#### The task:
Produce an exact copy of all the data below, dropping every image.
○ ○ ○ ○ ○ ○ ○
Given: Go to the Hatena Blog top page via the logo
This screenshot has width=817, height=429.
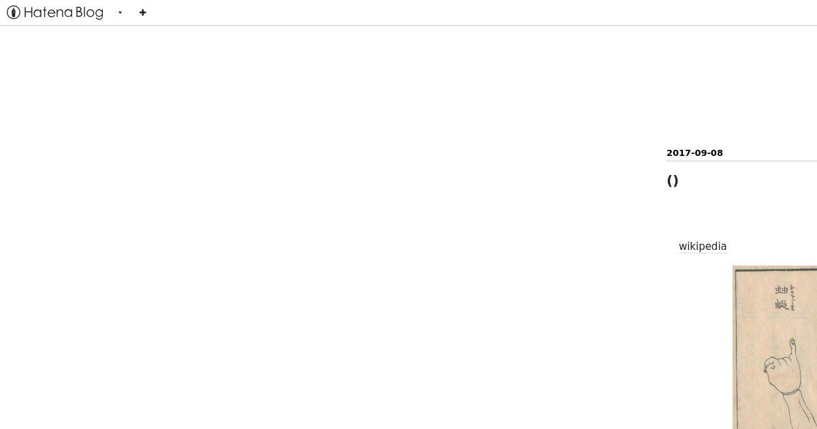Looking at the screenshot, I should [55, 12].
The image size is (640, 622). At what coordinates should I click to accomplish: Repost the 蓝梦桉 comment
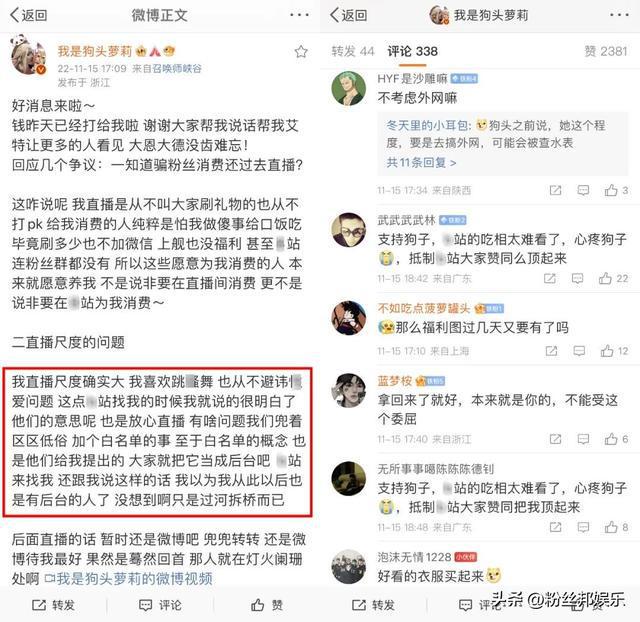556,439
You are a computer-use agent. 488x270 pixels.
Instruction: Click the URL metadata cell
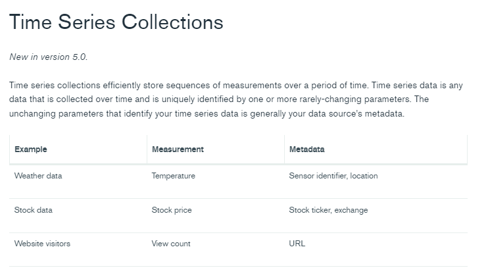coord(297,244)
○ ○ ○ ○ ○ ○ ○
#### Reply:
Given: Go to the Hatena Blog top page via the logo
This screenshot has width=817, height=429.
Looking at the screenshot, I should [55, 12].
The image size is (640, 622). At what coordinates should I click to accomplish: Repost the 蓝梦桉 comment
556,439
You are a computer-use agent. 488x270 pixels.
Instruction: Click the URL metadata cell
coord(297,244)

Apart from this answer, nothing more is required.